Data supplied:
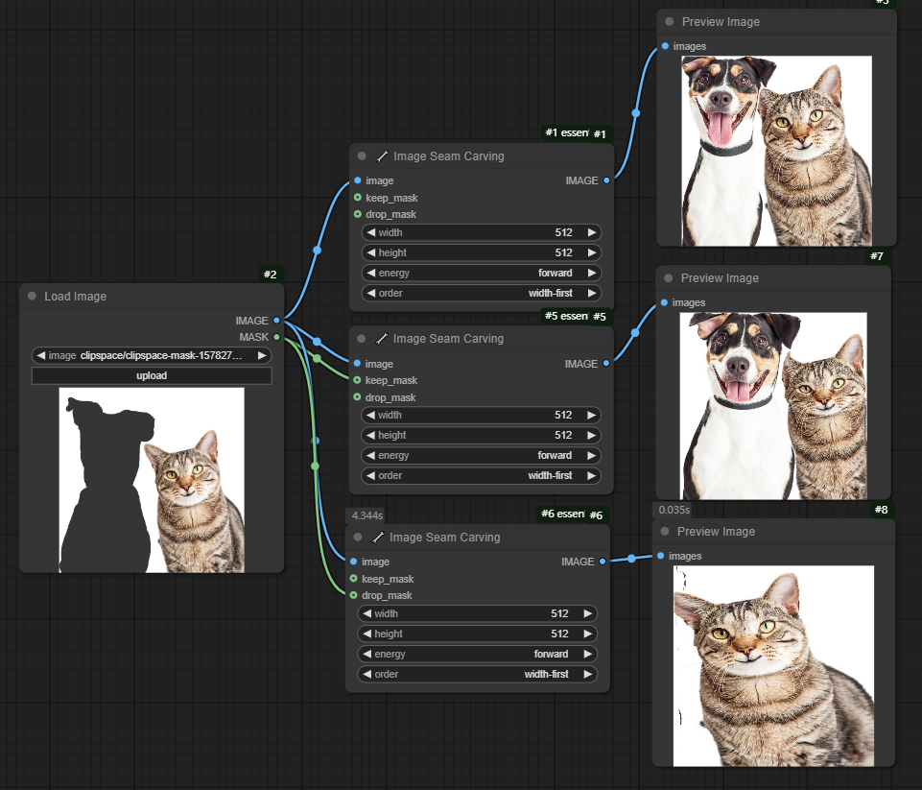Click drop_mask input socket on Seam Carving node #6
Viewport: 922px width, 790px height.
pos(354,596)
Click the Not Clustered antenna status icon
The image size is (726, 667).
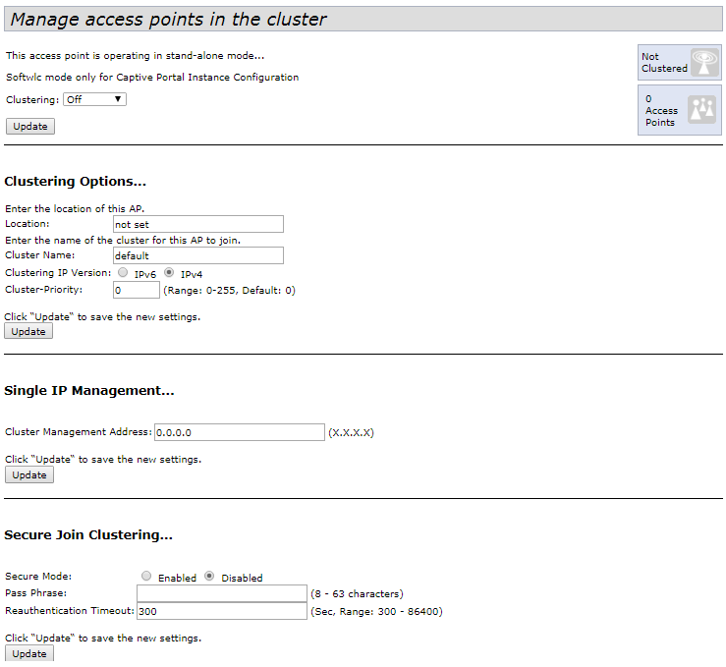coord(704,63)
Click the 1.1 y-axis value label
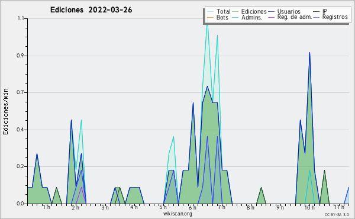Image resolution: width=355 pixels, height=219 pixels. [x=21, y=18]
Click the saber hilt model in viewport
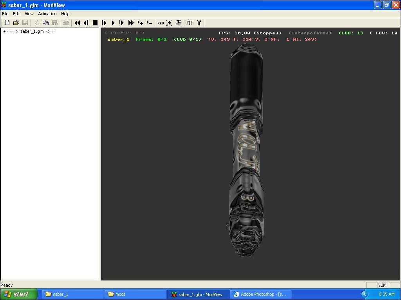This screenshot has height=300, width=401. point(247,148)
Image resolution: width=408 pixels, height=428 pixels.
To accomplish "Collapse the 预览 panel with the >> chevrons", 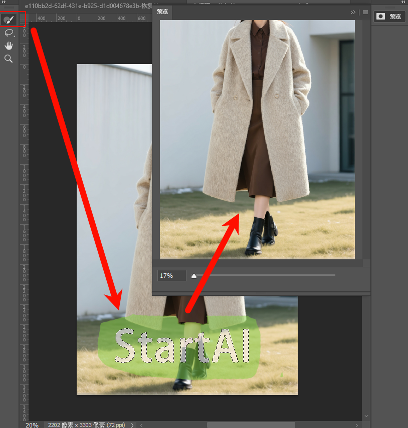I will 353,12.
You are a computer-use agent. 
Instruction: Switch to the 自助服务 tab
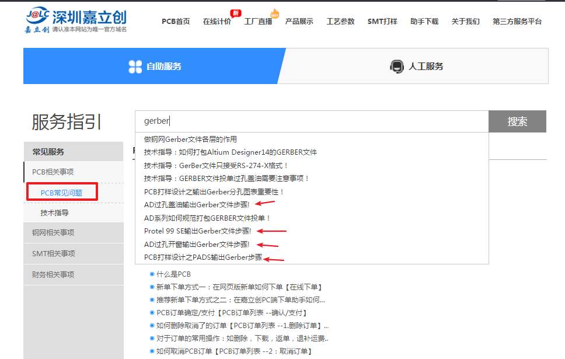[155, 67]
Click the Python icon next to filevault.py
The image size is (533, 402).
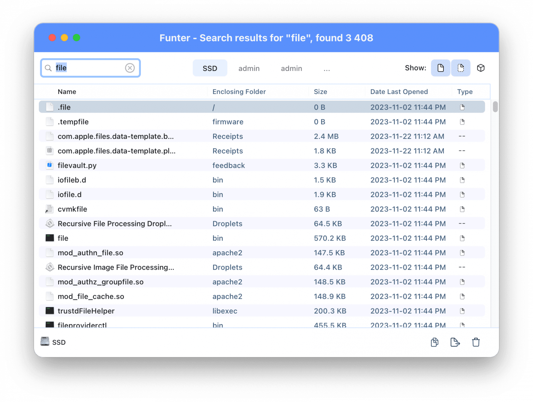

About this exercise: Reproduce, with the pictures omitted, exactly those lines that run from the line with "Click the Python icon next to filevault.py" to the last line of the material, both ends included.

Answer area:
Click the Python icon next to filevault.py
The image size is (533, 402).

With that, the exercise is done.